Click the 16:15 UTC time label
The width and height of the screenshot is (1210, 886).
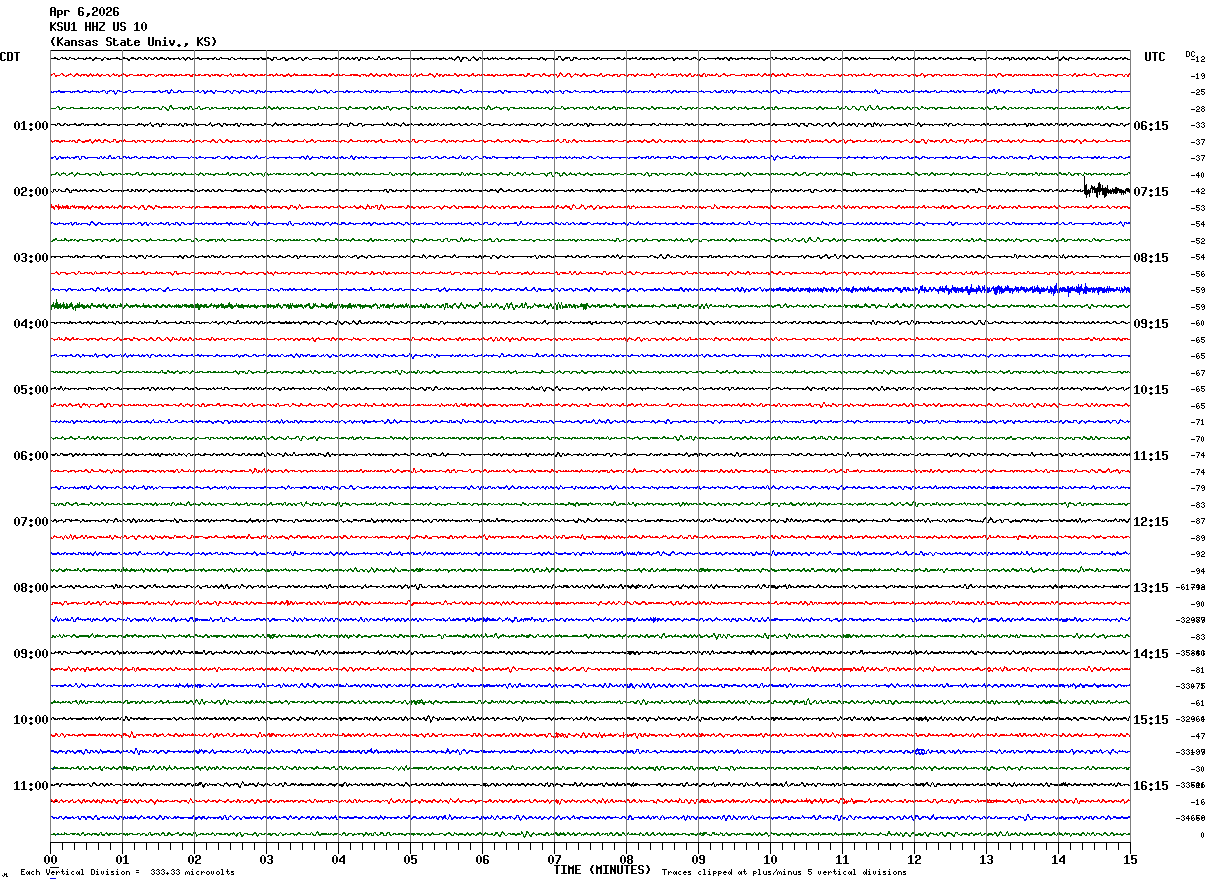tap(1150, 786)
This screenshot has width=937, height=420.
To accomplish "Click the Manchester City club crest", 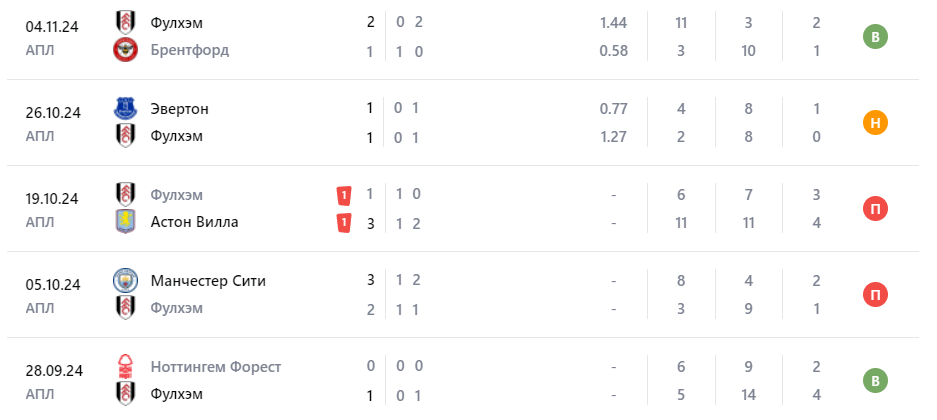I will [x=125, y=280].
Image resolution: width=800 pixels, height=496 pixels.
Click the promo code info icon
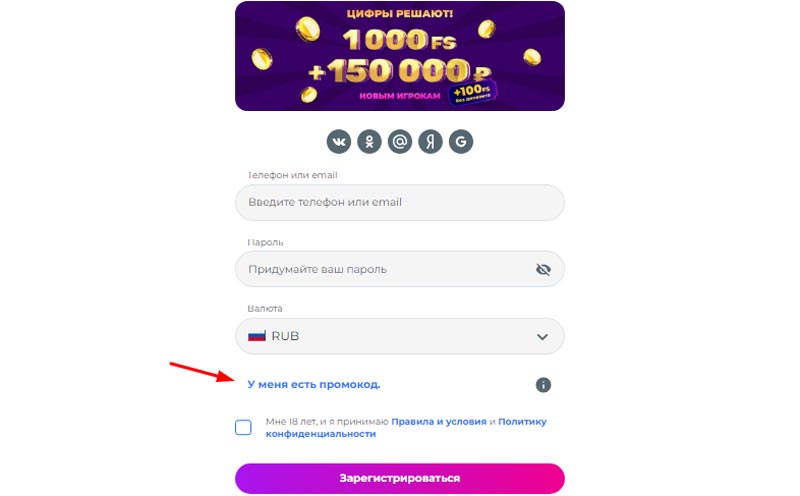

═══

# Problem requirements
From the line containing "Image resolution: width=800" through the last line of the data above, write out every line word for word, and nothing else. Do not include the pictures.

# Result
Image resolution: width=800 pixels, height=496 pixels.
Click the promo code info icon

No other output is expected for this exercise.